Behind the taller man, the strider's nose-cannon jerked. The shorter man, horrified, shouted, "Get down!"

The taller man froze for a fraction of a second; then, without any questions asked, his legs collapsed under him and he fell toward the ground, a flurry of blue-yellow energy-bolts passing mostly overhead. One, glancingly, caught him in the shoulder, leaving a smoking pit behind. As the taller man cursed frantically, trying to crawl away from the strider and look over his shoulder at it at the same time, his companion stepped up to the strider and unloaded two clips of his SMG into the nose cannon. It fell loose after the second burst, attached only by a thin strip of flesh and wires; some foul, alient scent came from within.

"God damn it!" the taller man swore, standing now that the danger was over. He felt his shoulder with his other hand, wincing at the contact. "Damn it, damn it, damn it straight to hell. I do not deserve this!"

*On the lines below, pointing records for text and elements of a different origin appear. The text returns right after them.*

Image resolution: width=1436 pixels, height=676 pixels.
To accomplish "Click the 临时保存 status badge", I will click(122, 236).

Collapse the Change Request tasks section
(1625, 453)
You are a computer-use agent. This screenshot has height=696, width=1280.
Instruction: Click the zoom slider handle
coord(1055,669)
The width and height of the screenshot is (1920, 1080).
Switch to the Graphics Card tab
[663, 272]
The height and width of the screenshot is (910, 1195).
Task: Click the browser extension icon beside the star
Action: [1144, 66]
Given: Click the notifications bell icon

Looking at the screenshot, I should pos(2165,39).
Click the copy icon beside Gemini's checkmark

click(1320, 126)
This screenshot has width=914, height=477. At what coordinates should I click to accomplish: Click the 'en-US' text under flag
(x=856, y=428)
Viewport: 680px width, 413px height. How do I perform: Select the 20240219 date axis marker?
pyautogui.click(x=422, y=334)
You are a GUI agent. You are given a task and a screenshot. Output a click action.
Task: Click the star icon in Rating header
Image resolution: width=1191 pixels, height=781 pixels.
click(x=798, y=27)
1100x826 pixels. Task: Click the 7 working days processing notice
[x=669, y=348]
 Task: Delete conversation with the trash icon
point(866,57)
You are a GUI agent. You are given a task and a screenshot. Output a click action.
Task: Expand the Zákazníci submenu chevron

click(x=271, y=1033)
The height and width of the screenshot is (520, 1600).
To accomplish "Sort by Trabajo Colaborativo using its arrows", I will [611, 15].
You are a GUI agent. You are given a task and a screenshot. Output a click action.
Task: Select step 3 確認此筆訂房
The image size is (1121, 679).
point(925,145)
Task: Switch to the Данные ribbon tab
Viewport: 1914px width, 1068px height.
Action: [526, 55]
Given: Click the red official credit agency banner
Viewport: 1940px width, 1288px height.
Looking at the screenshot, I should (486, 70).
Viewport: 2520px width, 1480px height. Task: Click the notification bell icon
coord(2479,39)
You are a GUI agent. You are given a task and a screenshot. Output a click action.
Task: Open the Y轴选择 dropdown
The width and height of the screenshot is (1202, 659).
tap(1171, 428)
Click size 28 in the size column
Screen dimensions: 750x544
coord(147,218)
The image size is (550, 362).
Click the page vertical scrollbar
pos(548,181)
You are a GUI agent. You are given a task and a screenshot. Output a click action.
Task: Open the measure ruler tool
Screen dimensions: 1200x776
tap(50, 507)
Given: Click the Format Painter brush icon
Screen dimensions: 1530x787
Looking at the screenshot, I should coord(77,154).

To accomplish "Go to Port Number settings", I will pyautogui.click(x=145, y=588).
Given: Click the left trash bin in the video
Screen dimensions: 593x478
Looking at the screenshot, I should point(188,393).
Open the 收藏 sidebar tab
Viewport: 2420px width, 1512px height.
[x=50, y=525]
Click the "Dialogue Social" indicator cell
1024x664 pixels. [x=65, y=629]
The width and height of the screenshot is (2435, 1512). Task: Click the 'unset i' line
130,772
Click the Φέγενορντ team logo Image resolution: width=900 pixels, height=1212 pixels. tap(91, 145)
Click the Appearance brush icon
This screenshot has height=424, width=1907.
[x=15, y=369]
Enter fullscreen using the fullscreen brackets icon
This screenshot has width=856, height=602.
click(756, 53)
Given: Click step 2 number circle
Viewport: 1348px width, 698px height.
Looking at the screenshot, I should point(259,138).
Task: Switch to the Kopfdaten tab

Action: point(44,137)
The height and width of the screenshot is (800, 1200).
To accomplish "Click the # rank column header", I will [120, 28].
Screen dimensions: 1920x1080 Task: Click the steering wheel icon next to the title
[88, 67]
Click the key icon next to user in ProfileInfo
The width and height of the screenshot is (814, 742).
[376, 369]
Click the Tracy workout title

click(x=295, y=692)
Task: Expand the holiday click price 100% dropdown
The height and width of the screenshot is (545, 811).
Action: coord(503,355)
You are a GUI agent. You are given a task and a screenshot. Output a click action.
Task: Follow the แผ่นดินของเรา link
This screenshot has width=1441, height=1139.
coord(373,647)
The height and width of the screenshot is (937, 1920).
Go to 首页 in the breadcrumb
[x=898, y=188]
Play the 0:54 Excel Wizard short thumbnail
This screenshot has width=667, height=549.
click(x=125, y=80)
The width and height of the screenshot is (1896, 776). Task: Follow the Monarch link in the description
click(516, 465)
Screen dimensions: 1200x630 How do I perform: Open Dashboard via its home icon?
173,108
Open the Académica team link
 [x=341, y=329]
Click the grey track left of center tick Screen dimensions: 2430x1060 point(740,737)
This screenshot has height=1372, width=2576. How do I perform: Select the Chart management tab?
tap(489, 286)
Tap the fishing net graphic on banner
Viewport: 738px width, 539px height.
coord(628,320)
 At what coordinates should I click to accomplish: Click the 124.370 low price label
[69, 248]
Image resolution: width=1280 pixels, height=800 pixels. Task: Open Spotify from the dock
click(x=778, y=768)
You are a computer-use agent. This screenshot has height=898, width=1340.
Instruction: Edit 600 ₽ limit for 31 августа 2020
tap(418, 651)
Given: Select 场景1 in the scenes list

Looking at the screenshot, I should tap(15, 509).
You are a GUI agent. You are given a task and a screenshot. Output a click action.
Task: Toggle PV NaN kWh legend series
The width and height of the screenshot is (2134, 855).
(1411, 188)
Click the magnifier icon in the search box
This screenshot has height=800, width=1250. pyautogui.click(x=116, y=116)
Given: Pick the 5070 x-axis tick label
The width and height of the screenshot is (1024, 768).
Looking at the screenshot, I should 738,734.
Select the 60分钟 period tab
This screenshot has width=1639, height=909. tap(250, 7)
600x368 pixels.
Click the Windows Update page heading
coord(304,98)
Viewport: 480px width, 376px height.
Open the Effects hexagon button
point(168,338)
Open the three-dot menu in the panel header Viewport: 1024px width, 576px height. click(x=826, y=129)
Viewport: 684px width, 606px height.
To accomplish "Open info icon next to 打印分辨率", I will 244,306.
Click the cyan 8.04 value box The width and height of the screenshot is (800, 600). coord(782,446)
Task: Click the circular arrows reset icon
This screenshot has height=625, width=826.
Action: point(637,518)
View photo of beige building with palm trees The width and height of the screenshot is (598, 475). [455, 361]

His companion snorted, walking up to him. "You don't think you were asking for it? Kicking the strider and all?"

"Asking to be shot?" the taller man complained, outraged. "Asking to be reprimanded, sure. Slapped on the wrist, maybe - but be shot? No! And this after I was the one who had to defuse the hopper mine, too..."

"Quit your moaning," the shorter man ordered. "We've solved two problems at once with this. If we use the strider to cover the cellar door, we'll be able to rest without fear of detection; no-one will be able to see it without moving the strider, and I doubt anyone will be in any hurry to do so."

"Does this mean I have to lift it?" the taller man asked.

The shorter man raised an eyebrow. "I'm sure not lifting something that size alone, I'll tell you that."

"Look at me!" the taller man cried, turning his back to his companion. "I was just shot in the back, and now you want me to lift a twenty-ton monstrosity thirty feet?"

"You're exaggerating," the shorter man said tersely. "We've all had worse. Suck it up."

Sighing, the taller man set to the work; fifteen minutes later, the two men were safely ensconsced in the underground cellar, preparing a simple supper on the portable stove they'd brought with them.

As they had hoped, their sleep was untroubled.